学歴

 就職して企業で働き始めると社内や取引先など様々な人間と関わることになる。それが社会人生活だ。営業職であれば日に何件も客先を回るのだから、名刺も何枚も交換して様々な人間と会話を交わす。

 営業ではまず相手に顔と名前を覚えてもらうことが何よりだ。その逆も然りで、相手の顔と名前を覚えてどのような人物か、何が好きで社内での購買意思決定者なのか、つまりキーパーソンなのかを把握することが大事である。そうしてそれから提案力や交渉力の出番になる。このような仕事に求められる対人スキルは折衝力であったり相手の望むものは何か考える想像力であったり、人心掌握術的な知性であったりするが、これはおおよそ天賦の才であって、学校の授業でこのような知性の習得を目的としたものは存在しない。強いて言えば演劇の授業でもあったらそうであろうか。あと部活動も良い習得の場となるが、これはいわゆる授業とは言わない。

 社会に出ると大学の授業内容というものが、文系に限って言えばだが、いかに不必要なのか思い知らされる。当然の事だが、大学の4年間という時間を有益な労働に変えられるのであれば全くもって社会的成功の手助けになるはずだ。そもそも日本の大学教育は形骸化していると時に各方面で言われるように学生にとっては茶番そのものであり、その規律の求められない環境から、怠けて堕落してしまう危険性が非常にあり、社会人になった頃には大学に合格した時よりもはるかに退化した人間に成り下がる危険性もはらんでいる。

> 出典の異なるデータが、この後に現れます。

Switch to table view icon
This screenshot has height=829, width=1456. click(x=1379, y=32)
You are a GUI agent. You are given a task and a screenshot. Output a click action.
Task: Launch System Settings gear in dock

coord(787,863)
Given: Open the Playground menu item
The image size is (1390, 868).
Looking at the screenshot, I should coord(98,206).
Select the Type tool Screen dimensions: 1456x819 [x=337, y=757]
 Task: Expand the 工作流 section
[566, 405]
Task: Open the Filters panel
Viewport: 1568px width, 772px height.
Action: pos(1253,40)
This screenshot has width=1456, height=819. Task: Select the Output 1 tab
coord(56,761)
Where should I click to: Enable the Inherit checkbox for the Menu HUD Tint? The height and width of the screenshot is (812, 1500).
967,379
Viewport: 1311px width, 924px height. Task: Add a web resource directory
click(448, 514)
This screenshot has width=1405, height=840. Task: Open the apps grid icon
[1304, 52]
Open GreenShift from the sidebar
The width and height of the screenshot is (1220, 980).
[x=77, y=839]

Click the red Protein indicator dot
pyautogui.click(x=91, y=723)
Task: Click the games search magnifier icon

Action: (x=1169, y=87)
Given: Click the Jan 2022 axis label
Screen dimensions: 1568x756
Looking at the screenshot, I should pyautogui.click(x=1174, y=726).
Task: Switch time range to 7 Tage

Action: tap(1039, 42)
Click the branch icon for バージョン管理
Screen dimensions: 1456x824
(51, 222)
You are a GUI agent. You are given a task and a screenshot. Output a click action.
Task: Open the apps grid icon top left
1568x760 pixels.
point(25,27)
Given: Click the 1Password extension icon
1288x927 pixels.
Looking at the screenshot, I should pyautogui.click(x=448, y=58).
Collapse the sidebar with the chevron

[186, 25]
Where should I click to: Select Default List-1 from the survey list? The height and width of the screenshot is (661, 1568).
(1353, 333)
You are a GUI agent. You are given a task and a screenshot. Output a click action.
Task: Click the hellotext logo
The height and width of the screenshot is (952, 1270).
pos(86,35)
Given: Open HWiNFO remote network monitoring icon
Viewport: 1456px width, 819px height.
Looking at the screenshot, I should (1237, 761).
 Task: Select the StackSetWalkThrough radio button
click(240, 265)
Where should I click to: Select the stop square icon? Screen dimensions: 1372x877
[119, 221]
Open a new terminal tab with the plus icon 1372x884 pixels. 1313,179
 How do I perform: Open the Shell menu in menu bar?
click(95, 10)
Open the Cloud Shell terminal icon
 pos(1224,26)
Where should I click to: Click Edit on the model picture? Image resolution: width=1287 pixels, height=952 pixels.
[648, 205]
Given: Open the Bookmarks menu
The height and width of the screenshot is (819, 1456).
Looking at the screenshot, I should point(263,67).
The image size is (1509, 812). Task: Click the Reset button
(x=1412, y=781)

 そうつまり仕事の出来不出来の判断を下す時に学歴は大概に関係ないということである。中には学歴もあって仕事もできる人間もいるが、結構な割合で大学名と仕事の出来が反比例することも多いという。その逆も然りで、いわゆる現場叩き上げの人間や学歴はないが仕事が非常にできる人間も多く、そのような人間は当然頭角を現してマネジメントの地位に昇ることにもなり、そうしていわゆる学歴不要論を飲みの席で主張するのである。

 結論から言うと文系の学歴は不必要だからこそ取得するのであるということだ。何をおかしい事を言うのかと思われるかもしれないがそういうことである。  

 なぜにそんなものが社会で大股広げて座っているのかというと、学歴は貫禄づけとしての意味合いと、一定の忍耐力の証として機能するからである。それだけである。ほぼその価値は貫禄づけのためだけに存在し、身のない権威付けのために尋常もない努力をして東大慶大を目指すのである。

 まだこの一流校の人間は人間的に練られていることも多く実際に優秀なことも多いのだが、それ以外の、いわゆる単なる大卒は実にタチが悪いと言える。プライドだけ高くて使い物にならないと即レッテルを貼られる人間が多くいるのである。そもそもペーパー上の競争であって仕事の出来不出来と関係しなければいけないわけではない気もするのだがそういう事である。また人間は身分だとか考え始めると途端に程度が下がる生き物であり、また名誉や身分ほど時に価値があると思われるものもないからこそ厄介である。